FRED DE SAM LAZARO: Minneapolis has long had a reputation for quiet prosperity, a cold climate, and liberal politics, a place where Walter Mondale and Hubert Humphrey began their careers.
SPOKESPERSON: The people of Minneapolis have spoken and they said Sharon!
FRED DE SAM LAZARO: Four years ago Minneapolis elected Sharon Sayles Belton mayor. It was particularly noteworthy because over 80 percent of the voters were white, according to University of Minnesota Urban Affairs Scholar Judith Martin.
JUDITH MARTIN, University of Minnesota: I don't think it was in any way, shape, or form a reflection of racial politics at all, so in that sense the fact that the mayor, who was elected four years ago, was a black woman is almost incidental to the fact that she was a council member who'd been a successful leader on the council and wanted to move forward.
FRED DE SAM LAZARO: Four years forward Mayor Sayles Belton says Minneapolis is enjoying unprecedented economic prosperity. She says property values are up; property taxes are not up; and unemployment is at a record low 2 percent.
MAYOR SHARON SAYLES BELTON, Minneapolis: As we speak, there's a billion dollars' worth of investment going on in downtown, 2 1/2 million square feet of office space under construction, none of it's subsidized by the taxpayers, happening because people are confident in Minneapolis's economy, ten thousands jobs having been created in the last four years. These things, again, bode well for our city.
FRED DE SAM LAZARO: Prosperity typically bodes well for political incumbents as well; however, Sayles Belton faces a challenger who is anything but typical.
BARBARA CARLSON, Mayoral Candidate: I am known to be outspoken. I am know to be bright. I am known in many circles to be outrageous. I speak my mind, and I tell the truth.
FRED DE SAM LAZARO: Fifty-nine-year-old Barbara Carlson is a former Minneapolis City councilor, and she was once married to the current governor, Arne Carlson. But Barbara Carlson's notoriety comes mainly from her six-year stint as a talk radio host when she often worked from her hot tub at home or this one at the Minnesota State Fair. D.J. Leary edits a weekly newsletter "Politics in Minnesota."
D. J. LEARY, Newsletter Editor: This is a woman who kissed a cow on a main street in downtown on the front page of the newspaper, had a tattoo put on her derriere on everything but on C-Span. I mean, she's done everything public you can possibly do and shared rather intimate knowledge of her relationship with the current governor. Barbara is extraordinary at drawing attention to herself and her issues.
FRED DE SAM LAZARO: The big issue Carlson has drawn attention to is one that polls show most worries voters: crime.
BARBARA CARLSON: Everyone needs to know how rampant drugs are and how they've been allowed to be rampant in the city of Minneapolis.
FRED DE SAM LAZARO: Carlson wants to add 300 officers to the Minneapolis police force to combat a sharp increase in drug-related crimes. Although down from a peak two years ago, Carlson said crime has increased 9 percent in the city during Sayles Belton's term. Carlson said the main culprits are newcomers from rust belt cities like Chicago and Gary. Many, she charged, are attracted to Minneapolis by its welfare system.
BARBARA CARLSON: We have very generous benefits in the state of Minnesota, and people will never tell you that they will move here for those benefits but they'll say it's the quality of the schools, or it's the parks, or it's the possibility of a new job. But we have a group of people that are not being responsible. We have a group of people that have terrorized this city. We have a group of kids that are selling drugs openly on our street corners.

Problems to work on:
[a] In the Minneapolis mayoral race transcript, how many officers does Barbara Carlson want to add to the city's police force?
[b] Write the next part of the Minneapolis mayoral race transcript, picking up after its final sentence.

Data provided:
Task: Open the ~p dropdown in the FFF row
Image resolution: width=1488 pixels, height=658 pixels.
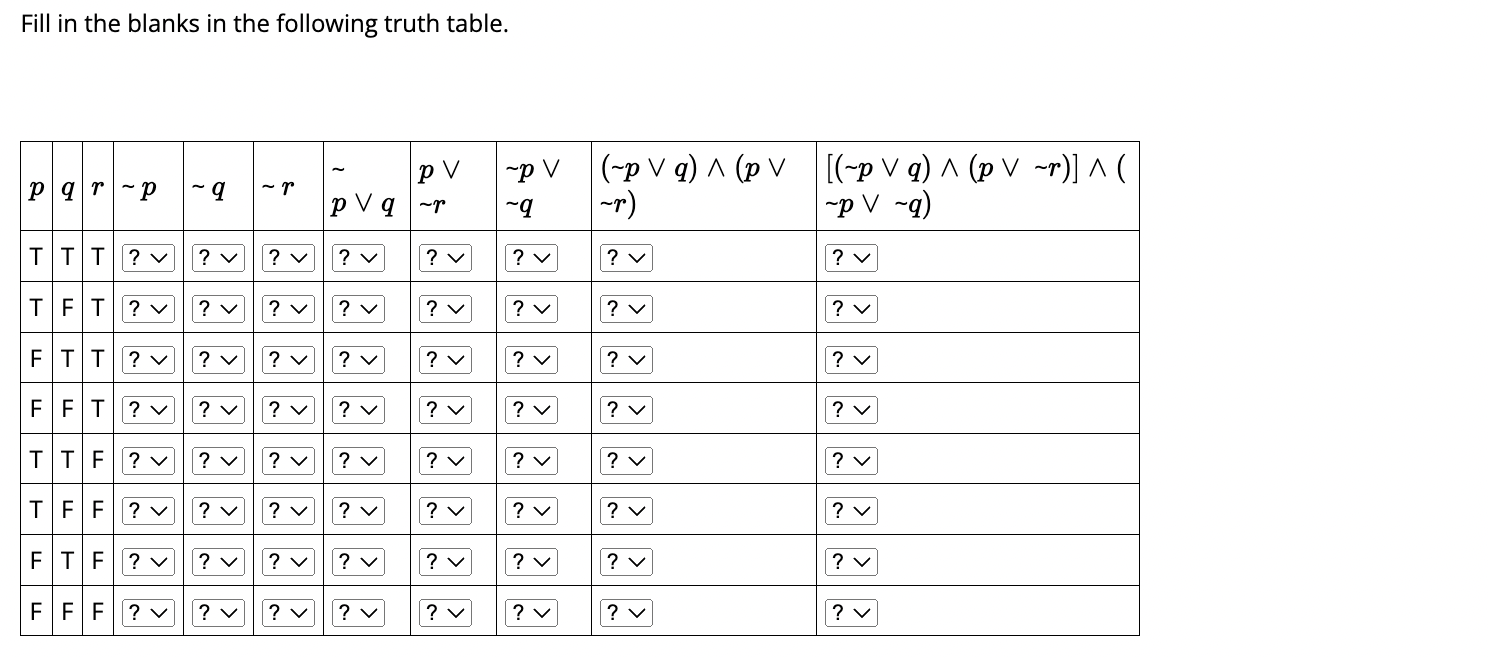Action: click(148, 612)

Expected results:
[a] 300 officers.

[b]
FRED DE SAM LAZARO: Sayles Belton said she set up programs to provide young people with alternatives to crime, as well as cracked down on criminal activity through beefed-up neighborhood policing. The mayor also takes issue with the way Carlson describes newcomers to the city.
MAYOR SHARON SAYLES BELTON: If they're here to make a contribution or to improve the quality of their life because it's better here than someplace else, that's okay. I've got people who come in all the time from other places, and they settle well in this community, and they make a contribution.
FRED DE SAM LAZARO: Everyone agrees Minneapolis has attracted significant numbers of people living in poverty, and the city has also become a new frontier for drug dealers from cities like Detroit and LA, where markets are relatively saturated. The changes have strained public services, those of both the city and the independent school district. Along with migration from the rust belt Minneapolis has seen growing refugee populations from East Africa and Southeast Asia. Continuing a trend of the past decade, minorities now account for about 30 percent of the city's population, nearly double their numbers since the 1980 Census. Children of color now account for 2/3 of all pupils in the Minneapolis Public Schools.
JUDITH MARTIN: It's become a much more diverse city. The metropolitan area is slowly becoming a more diverse place. We're becoming more like other cities in the United States. It's come to public attention, I think, much more in terms of what you read in the newspaper and what you see on the evening news in terms of who's being arrested and who's being shot on the streets and all of those sorts of things. So there's I think been a growing consciousness about the racial complexity of Minneapolis that wasn't there even just four years ago.
FRED DE SAM LAZARO: Supporters of Carlson say she's tried to lead a civic dialogue on issues of race and social problems.
BARBARA CARLSON: I believe the only way we are going to change our neighborhoods--
FRED DE SAM LAZARO: However, in this debate, held in the city's historically black Near North Side Carlson had trouble living down the sins of her shock radio days. For example, she tried to explain a war of words she once had with an African-American gossip columnist, who's had run-ins with both candidates.
BARBARA CARLSON: I said, how would she like it if I were to go after her in the way she's gone after my kids, how would she like it if I were to call her a "black bitch." That's what I said. I did not call her a black bitch. I said, how would she like it if I were to do so, and I want you to know, sir, that was an inappropriate thing for me to say!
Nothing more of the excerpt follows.